§ **Task brief**: Of the entries below, return exactly those lines that fall between the one containing "The width and height of the screenshot is (1419, 760)." and the one containing "Given: Click the red Debt legend dot", the two end lines included.

○ ○ ○

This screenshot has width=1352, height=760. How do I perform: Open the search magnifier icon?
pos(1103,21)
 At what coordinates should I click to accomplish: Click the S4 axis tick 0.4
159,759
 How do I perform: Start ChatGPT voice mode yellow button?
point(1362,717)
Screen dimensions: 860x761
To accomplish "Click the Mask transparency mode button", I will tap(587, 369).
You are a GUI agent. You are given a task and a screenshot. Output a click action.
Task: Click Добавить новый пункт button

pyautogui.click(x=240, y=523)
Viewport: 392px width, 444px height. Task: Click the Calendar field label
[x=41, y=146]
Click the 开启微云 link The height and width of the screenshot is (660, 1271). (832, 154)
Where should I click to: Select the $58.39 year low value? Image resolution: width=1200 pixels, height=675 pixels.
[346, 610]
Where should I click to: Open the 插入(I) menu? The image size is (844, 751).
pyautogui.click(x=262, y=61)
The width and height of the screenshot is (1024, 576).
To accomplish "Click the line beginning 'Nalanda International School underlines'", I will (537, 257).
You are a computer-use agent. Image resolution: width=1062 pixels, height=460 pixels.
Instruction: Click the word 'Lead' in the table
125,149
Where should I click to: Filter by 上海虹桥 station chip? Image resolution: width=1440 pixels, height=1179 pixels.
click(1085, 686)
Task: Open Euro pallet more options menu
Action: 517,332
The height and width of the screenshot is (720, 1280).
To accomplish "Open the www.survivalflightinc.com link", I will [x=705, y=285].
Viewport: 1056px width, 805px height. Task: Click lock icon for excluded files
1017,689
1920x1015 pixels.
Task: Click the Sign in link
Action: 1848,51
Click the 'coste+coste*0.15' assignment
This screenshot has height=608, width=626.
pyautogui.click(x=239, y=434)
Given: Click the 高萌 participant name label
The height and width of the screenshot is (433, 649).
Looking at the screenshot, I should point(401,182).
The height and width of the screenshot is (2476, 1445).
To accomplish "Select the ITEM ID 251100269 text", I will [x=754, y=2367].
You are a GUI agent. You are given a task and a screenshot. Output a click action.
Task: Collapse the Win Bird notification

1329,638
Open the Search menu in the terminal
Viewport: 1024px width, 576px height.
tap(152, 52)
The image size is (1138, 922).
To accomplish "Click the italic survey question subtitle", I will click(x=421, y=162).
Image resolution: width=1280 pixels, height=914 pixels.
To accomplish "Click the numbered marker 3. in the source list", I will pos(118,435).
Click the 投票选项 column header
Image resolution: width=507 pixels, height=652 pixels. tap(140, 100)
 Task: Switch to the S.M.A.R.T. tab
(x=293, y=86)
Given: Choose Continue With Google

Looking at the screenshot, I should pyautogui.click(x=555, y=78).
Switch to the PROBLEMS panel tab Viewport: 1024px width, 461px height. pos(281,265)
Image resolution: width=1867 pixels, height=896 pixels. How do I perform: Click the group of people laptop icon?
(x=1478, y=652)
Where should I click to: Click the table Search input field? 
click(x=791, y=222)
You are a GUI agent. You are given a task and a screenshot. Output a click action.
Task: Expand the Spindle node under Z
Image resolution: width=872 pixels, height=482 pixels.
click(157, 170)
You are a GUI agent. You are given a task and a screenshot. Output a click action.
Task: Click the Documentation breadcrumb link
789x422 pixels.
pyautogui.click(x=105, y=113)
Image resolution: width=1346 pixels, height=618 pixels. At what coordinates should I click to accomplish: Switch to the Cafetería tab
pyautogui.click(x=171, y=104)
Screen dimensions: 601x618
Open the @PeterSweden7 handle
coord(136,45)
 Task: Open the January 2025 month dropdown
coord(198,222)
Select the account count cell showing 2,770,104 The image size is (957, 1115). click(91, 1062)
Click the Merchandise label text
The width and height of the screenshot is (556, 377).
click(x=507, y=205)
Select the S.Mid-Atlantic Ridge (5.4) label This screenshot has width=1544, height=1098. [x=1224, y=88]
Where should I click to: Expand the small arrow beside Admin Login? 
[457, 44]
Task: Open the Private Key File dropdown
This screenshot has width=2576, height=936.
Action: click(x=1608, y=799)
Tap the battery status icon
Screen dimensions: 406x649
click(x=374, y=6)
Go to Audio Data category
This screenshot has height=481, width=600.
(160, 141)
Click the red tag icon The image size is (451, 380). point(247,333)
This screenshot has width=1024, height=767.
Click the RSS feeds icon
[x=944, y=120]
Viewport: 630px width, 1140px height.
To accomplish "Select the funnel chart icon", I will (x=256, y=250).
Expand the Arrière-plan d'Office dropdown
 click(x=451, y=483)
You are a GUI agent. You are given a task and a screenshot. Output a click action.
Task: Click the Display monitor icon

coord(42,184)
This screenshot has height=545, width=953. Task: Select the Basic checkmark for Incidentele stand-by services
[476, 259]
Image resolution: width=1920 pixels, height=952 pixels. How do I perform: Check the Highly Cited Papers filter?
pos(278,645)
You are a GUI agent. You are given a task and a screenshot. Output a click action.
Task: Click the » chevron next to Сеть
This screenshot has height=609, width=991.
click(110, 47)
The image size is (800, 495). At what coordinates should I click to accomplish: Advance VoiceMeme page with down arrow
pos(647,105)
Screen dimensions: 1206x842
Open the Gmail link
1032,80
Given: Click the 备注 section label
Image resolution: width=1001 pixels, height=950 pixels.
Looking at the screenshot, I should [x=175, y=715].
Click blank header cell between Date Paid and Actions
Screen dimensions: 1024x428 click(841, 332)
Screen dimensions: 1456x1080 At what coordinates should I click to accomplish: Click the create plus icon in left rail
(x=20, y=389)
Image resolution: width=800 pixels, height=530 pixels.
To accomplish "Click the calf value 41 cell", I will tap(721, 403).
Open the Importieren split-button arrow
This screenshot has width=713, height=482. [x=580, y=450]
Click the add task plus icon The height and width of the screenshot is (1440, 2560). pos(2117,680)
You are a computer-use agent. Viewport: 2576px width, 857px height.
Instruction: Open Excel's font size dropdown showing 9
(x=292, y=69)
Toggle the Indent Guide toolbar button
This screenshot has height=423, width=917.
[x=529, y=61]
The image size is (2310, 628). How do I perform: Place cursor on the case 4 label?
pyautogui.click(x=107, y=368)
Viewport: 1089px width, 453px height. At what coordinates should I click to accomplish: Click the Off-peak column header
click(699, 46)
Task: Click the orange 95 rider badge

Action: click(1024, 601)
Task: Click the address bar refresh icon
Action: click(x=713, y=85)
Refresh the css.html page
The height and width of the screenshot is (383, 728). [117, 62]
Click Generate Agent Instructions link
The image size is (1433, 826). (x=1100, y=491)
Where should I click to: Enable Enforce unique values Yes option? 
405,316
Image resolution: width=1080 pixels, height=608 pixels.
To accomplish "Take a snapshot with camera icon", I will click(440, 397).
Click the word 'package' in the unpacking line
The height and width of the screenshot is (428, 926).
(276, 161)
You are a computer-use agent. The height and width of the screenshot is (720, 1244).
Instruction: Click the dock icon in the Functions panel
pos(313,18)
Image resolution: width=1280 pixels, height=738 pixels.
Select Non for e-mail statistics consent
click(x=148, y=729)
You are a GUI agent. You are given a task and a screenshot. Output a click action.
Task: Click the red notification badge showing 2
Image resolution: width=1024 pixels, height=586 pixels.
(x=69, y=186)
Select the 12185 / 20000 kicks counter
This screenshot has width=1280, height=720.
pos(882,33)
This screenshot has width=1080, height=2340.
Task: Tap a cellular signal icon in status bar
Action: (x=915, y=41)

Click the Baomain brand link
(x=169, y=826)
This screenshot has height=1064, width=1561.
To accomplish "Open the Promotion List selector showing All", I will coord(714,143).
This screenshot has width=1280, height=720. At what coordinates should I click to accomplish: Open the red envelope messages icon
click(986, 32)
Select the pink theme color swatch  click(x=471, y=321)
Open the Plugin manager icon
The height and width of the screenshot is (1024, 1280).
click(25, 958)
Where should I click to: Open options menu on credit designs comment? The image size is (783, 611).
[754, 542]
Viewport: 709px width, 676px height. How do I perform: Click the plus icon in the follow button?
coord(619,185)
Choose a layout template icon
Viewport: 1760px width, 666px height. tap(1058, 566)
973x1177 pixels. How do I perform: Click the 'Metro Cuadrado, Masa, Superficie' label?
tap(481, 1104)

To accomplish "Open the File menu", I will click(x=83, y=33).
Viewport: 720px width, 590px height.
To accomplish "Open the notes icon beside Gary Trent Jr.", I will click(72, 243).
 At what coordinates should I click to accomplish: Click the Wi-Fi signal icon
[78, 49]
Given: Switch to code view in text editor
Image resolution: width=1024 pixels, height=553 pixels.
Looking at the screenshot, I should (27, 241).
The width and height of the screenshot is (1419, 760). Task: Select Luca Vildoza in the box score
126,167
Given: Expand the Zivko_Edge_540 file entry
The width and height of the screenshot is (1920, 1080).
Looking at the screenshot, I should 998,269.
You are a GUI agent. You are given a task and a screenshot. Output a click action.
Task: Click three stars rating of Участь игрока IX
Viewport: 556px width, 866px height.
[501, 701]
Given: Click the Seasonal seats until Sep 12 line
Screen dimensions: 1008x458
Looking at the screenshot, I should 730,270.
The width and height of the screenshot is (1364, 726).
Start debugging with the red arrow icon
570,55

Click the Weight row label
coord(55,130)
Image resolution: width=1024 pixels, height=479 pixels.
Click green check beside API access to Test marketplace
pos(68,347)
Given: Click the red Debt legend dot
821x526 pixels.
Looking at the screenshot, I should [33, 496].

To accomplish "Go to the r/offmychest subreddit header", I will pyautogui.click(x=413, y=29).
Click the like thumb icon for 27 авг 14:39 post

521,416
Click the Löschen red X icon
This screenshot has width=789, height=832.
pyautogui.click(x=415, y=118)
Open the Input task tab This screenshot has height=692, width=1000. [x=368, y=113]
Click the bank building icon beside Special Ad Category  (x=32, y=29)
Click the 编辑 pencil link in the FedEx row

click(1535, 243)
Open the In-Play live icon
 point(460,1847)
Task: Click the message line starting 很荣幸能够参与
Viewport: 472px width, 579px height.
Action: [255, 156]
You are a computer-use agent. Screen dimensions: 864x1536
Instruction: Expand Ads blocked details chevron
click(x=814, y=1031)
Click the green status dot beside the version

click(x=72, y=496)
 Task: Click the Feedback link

○ ○ ○

§ **Task output**:
The width and height of the screenshot is (1419, 760). Task: Select Luca Vildoza in the box score
126,167
Given: Expand the Zivko_Edge_540 file entry
The width and height of the screenshot is (1920, 1080).
Looking at the screenshot, I should 998,269.
You are a GUI agent. You are given a task and a screenshot. Output a click action.
Task: Click three stars rating of Участь игрока IX
Viewport: 556px width, 866px height.
[501, 701]
Given: Click the Seasonal seats until Sep 12 line
Screen dimensions: 1008x458
Looking at the screenshot, I should 730,270.
The width and height of the screenshot is (1364, 726).
Start debugging with the red arrow icon
570,55

Click the Weight row label
coord(55,130)
Image resolution: width=1024 pixels, height=479 pixels.
Click green check beside API access to Test marketplace
pos(68,347)
Given: Click the red Debt legend dot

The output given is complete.